### What is asked
Reproduce the listing below word for word, leaving out the pictures.

### Data shown

= = =

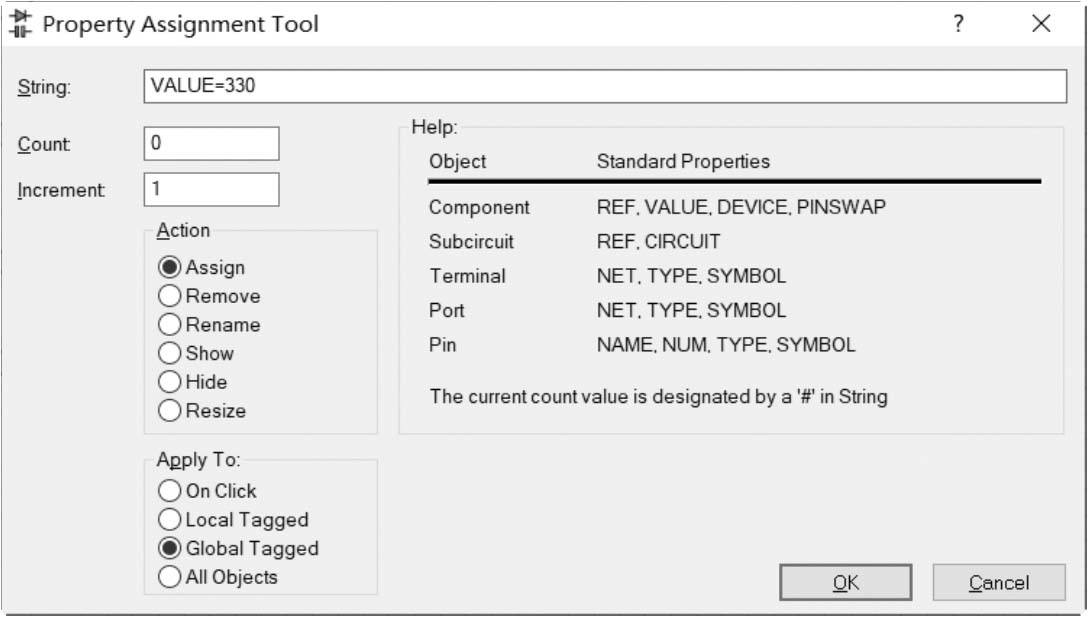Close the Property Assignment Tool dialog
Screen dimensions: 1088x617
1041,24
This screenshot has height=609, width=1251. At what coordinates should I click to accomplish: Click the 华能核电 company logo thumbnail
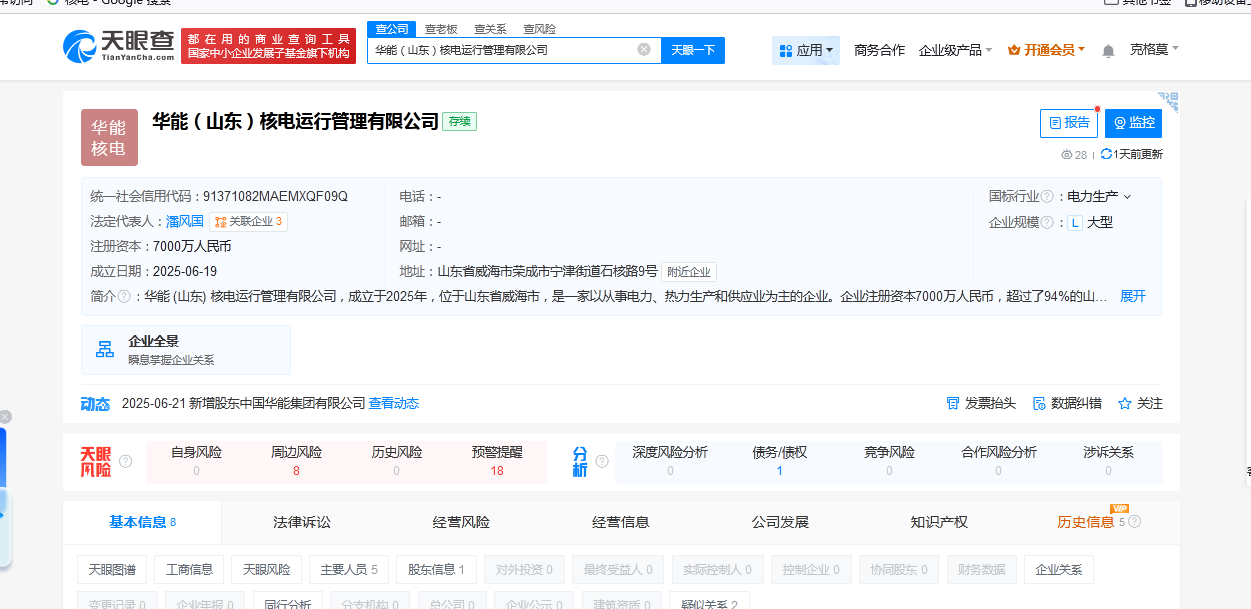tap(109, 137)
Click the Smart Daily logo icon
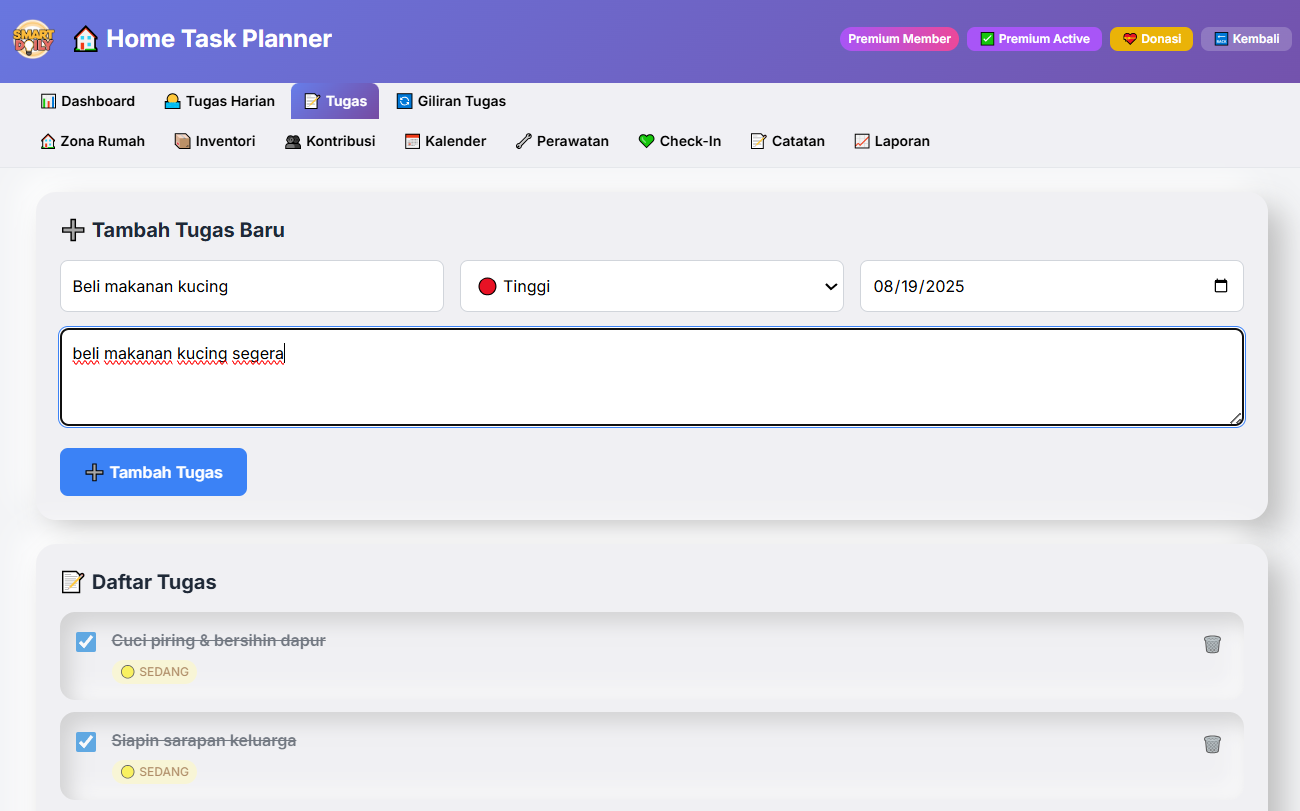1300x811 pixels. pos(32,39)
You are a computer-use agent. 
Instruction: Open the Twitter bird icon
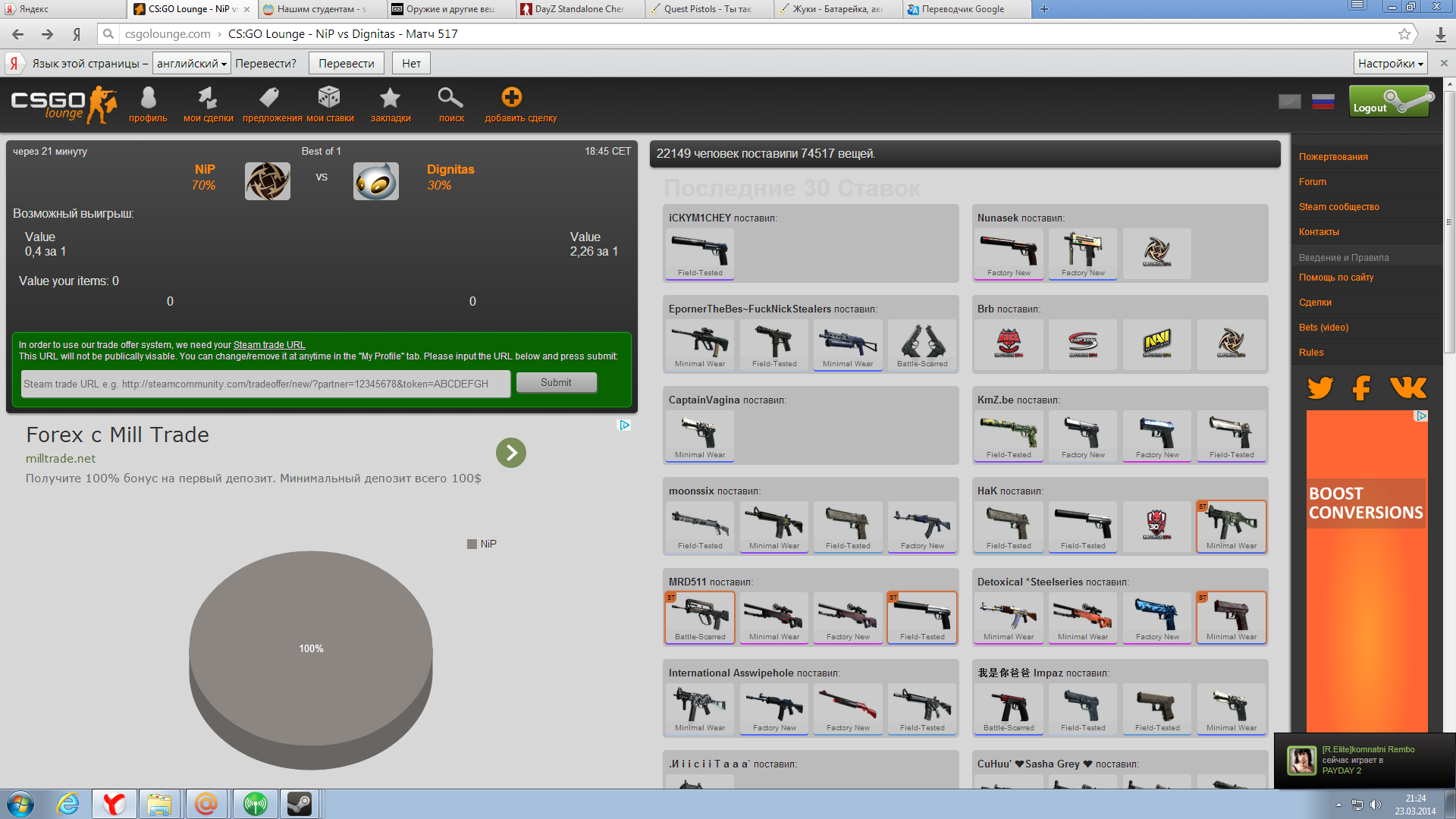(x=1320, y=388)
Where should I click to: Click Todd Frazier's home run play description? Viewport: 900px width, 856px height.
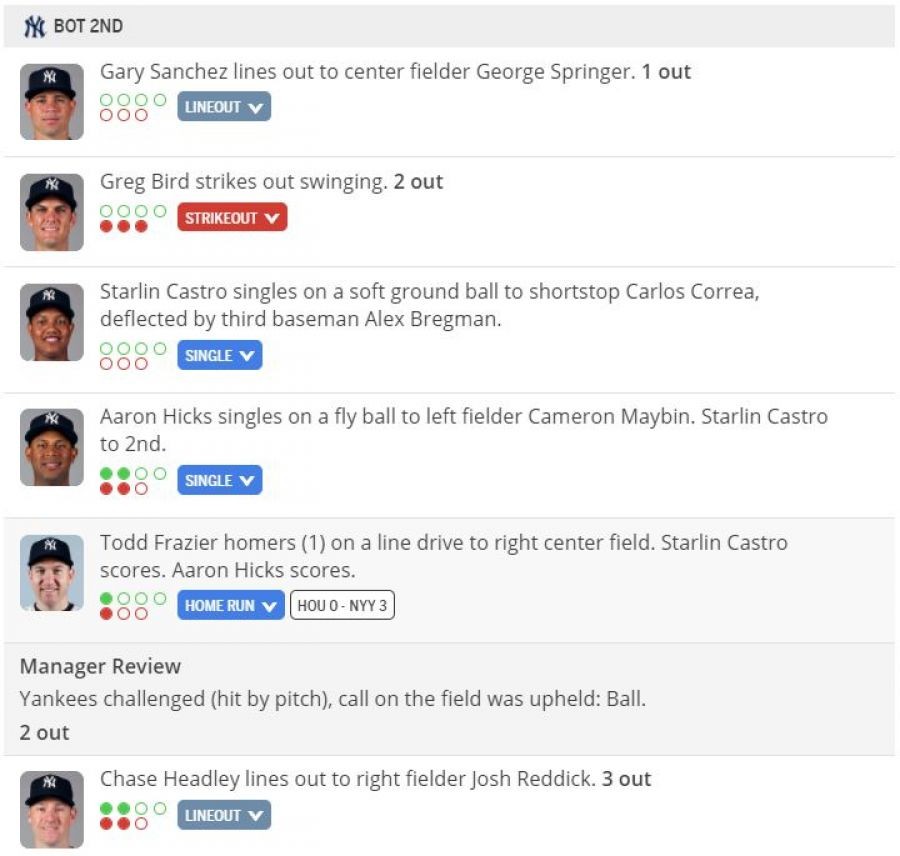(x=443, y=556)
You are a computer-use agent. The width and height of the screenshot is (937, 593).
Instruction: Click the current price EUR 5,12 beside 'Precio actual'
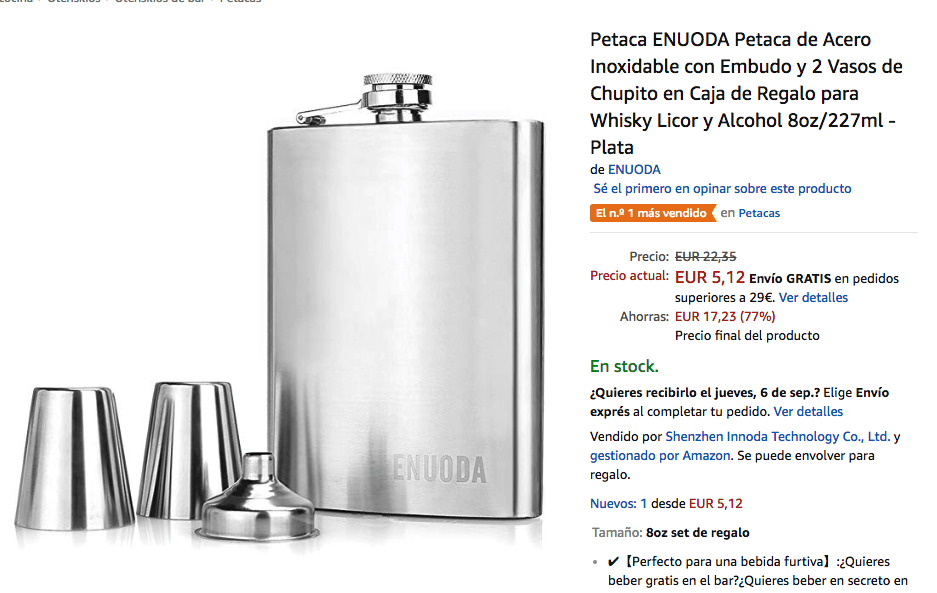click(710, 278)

= = =

### Finished exercise
Close the Property Assignment Tool dialog
Screen dimensions: 1088x617
1041,24
This screenshot has height=609, width=1251. At what coordinates should I click to accomplish: Click the 华能核电 company logo thumbnail
tap(109, 137)
Click the Smart Daily logo icon
1300x811 pixels. pos(32,39)
You are a computer-use agent. 
Instruction: Open the Twitter bird icon
(x=1320, y=388)
Where should I click to: Click Todd Frazier's home run play description? Viewport: 900px width, 856px height.
(x=443, y=556)
You are a computer-use agent. The width and height of the screenshot is (937, 593).
Instruction: Click the current price EUR 5,12 beside 'Precio actual'
click(710, 278)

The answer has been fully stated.